けれど、一メートル離れているとはいえ、水音がすごくてあまり会話は届かない。前の人の背中もかろうじて見える程度。そんな中、イヴァンに尋ねる。
「ねえ、ここって第一区の教会とはだいぶ違うよね」
「当たり前だ」
「当たり前って?」
「場所が変われば、建物の様式も違う、ルールも違う」
正論だ。
「なんで、キスしたの?」
必死に水をかき分けながら後ろの存在に問いかける。これ水着もといレオタードを衣装にしたのは正解だった。一番進みやすい。反対にレジーやイヴァンは苦労しているようだ。鎧のまま進むなんて無理だと思うけど、苦労しながらも歩んでいる。
「イヴァン?」
「キスをすれば、自分のモノにできると思った」
「は!」
足が滑りそうになり慌てて振り返る。だんだんと水流も増してくる。なんでこんな洞窟探検をしているのか意味もわからないけど。
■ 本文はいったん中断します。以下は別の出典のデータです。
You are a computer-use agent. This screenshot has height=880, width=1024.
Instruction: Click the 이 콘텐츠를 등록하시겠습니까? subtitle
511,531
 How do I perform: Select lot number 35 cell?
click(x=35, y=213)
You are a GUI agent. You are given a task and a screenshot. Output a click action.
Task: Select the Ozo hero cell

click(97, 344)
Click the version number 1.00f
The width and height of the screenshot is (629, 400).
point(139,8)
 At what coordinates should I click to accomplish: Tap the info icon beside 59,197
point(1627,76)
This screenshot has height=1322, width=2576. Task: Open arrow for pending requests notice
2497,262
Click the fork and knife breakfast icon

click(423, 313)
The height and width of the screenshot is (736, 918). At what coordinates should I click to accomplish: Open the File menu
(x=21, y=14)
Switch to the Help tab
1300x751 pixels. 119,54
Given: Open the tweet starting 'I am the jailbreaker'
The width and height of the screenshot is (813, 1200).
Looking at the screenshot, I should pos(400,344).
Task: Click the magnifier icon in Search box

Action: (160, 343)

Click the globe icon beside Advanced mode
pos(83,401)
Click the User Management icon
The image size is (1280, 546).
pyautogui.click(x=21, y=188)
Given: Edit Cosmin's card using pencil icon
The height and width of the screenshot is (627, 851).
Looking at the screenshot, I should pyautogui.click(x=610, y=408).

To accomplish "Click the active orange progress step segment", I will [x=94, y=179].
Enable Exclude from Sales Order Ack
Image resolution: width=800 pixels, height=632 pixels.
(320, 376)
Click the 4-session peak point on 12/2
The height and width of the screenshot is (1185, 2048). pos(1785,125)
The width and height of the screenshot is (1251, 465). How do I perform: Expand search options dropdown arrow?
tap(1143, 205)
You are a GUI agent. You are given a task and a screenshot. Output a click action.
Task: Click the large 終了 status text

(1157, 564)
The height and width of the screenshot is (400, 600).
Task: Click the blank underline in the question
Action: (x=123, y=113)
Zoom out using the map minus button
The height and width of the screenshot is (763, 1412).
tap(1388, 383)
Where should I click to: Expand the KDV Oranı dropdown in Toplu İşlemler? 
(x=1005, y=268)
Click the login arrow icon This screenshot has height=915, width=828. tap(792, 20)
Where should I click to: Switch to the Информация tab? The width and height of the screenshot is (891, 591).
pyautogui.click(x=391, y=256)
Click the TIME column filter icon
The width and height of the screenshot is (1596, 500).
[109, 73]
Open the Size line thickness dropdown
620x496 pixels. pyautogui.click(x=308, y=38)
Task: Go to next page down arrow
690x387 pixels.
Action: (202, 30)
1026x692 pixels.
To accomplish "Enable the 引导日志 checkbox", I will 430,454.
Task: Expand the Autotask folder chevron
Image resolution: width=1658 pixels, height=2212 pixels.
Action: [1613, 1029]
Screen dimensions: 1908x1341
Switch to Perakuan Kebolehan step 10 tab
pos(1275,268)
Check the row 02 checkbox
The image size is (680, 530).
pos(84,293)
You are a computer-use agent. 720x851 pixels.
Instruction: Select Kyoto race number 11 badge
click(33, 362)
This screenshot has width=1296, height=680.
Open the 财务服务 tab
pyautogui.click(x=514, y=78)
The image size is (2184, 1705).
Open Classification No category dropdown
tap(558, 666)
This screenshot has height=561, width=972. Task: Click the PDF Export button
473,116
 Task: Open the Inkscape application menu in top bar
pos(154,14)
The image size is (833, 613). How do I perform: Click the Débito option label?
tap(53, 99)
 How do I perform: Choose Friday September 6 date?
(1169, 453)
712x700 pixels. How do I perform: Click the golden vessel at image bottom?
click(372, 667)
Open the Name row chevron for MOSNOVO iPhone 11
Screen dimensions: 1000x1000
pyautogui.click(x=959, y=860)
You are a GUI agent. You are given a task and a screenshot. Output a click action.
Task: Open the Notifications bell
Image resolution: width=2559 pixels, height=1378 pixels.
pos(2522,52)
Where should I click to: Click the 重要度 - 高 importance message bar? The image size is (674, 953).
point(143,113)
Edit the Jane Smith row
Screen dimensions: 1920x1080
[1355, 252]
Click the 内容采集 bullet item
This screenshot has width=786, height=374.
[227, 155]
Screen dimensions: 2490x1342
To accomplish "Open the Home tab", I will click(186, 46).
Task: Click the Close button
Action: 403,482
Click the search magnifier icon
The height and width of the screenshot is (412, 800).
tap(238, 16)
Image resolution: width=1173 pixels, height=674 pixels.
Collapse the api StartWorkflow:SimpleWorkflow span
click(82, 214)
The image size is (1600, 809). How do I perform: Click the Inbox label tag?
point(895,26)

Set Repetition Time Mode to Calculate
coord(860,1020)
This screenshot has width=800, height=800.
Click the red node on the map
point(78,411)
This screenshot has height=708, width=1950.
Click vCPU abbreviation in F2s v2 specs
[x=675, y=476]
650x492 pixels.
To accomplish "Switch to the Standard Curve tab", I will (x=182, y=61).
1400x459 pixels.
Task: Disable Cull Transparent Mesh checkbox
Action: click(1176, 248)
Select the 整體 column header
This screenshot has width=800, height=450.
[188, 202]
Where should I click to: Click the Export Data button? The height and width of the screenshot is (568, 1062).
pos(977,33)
「んなので、聖女を自分のモノにできるルールがあるの?」
「――お前は今、オレの者だという自覚はあるか?」
「ない! だって専属騎士にしてないもん」
イヴァンが立ち止まる。ちょっと、ロープで結んでるんだから止まらないでよ。
「やはりキスだけではだめだったか」
「いやいや、それ以上はダメですからね」
「――聖女の騎士になれば、それ以上進めるとも聞いた」
「なってからの本人達の自由意思にまかせてよ」
と、濁った緑色の水に前方のヴィオラの姿が見えなくなる。慌てると背後からイヴァンが抱き抱えていた。彼の手には短剣がある。一瞬身を引くと、いきなり彼は波間に浮かぶアリスの先のヴィオラ達とのロープを掴んだ。
「ちょい待った!」
「何をだ」
右手で掴み、左手で握りしめる。その意味することは。
「このまま二人でどこかの無人島に流れ着くのも悪くない」
「ここ教会の中だから! 島には流れつかない」
「男女二人、いつかは子供もできるだろう」
「――しなきゃできない!」
しなきゃ、の意味はわかってください。赤子は自分で取り上げられるとは思うけど、育てるのはどーすんの?
前に発展途上国で働いている日本人助産師さんのコラムを読んでいたけど、その時自分の赤ちゃんを自分で取り上げた時の状況を書いていた。
すさまじかった。でもうらやましさもある。
「長年暮らせばやがて情も移る」
「ヤンデレだ、ヤンデレ特性ついてるの!?」
「衣食住の面倒はみる。それぐらいの甲斐性はある」
「魔物退治は?」
「お前が悪いんだ。俺にちっともなびかないから」
あっぷあっぷと波にゆられながら必死でイヴァンを説得する。私の態度が彼のヤンデレ度をあげてしまったの!? また闇落ちルート?
「わかった。何かはわからないけど、わかった。あなたをおんぶ係に任命する!」
イヴァンが眉間にしわを寄せ黙る。そして彼はロープを切断した。大波が襲来した。